Inconsistency in the normal ordered Virasoro algebra
OP is right that one can superficially demonstrate (via heuristic manipulations of infinite series) that the Virasoro generators (2) satisfy the Witt algebra (3). The best would be to regularize the infinite sum (2), but physics textbooks rarely bother to do so.
Since the Virasoro generators $L_n$ should have a well-defined action on the vacuum state, we should as a minimum allow for an infinite constant $C$ in OP's eqs. (2) & (3): $$L_n ~=~ \frac{1}{2} \sum_{k \in\mathbb{Z}} \alpha_{n-k} \alpha_k ~+~ C\delta_n^0{\bf 1}, \tag{2'}$$ $$[L_n, L_m] ~=~ (n-m)(L_{n+m}-C\delta_{n+m}^0{\bf 1}).\tag{3'}$$
It is not useful/well-defined to work with an infinite constant $C$. In particular, we cannot reliably determine the central charge in the Virasoro algebra (3'). Therefore we need to order the annihilation and creation operators $\alpha_k$ in the Virasoro generator $L_n$ in a manner so that only finitely many of its terms act non-trivially on the vacuum state. Whichever such operator-ordering-prescription we choose, we can always rewrite it using the standard normal-order as $$L_n ~=~ \frac{1}{2} \sum_{k \in\mathbb{Z}} :\alpha_{n-k} \alpha_k: ~+~ C\delta_n^0{\bf 1} \tag{2"}$$ by including a finite constant $C$. With eq. (2") the genie is out of the bottle: A non-zero central charge is now inevitable.
In practice, authors now redefine the Virasoro generator (2") so that the constant $C=0$ is zero, cf. Refs. 1-2.
References:
B. Zwiebach, A first course in String Theory, 2nd edition, 2009; section 12.4.
M.B. Green, J.H. Schwarz and E. Witten, Superstring theory, Vol. 1, 1986; eq. (2.2.14).

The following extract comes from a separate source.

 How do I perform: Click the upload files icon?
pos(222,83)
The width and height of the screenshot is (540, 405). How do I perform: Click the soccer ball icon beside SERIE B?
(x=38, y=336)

The resolution is that the expression $$ L_n=\tfrac{1}{2}\sum_{m=-\infty}^{+\infty} \alpha_{n-m}\alpha_{m} $$ actually suffers from a divergence! It's easy to see it fails to be defined on the usual string Fock space $\mathcal H$ (built atop a vacuum state that is annihilated by non-negative oscillators). Therefore, while you can indeed calculate $$ [L_m,L_n]=(m-n)L_{m+n} $$ (no central charge!) just using canonical commutation relations, you have not exhibited a Hilbert space where $\alpha_n$ and thus $L_n$ correspond to honest operators.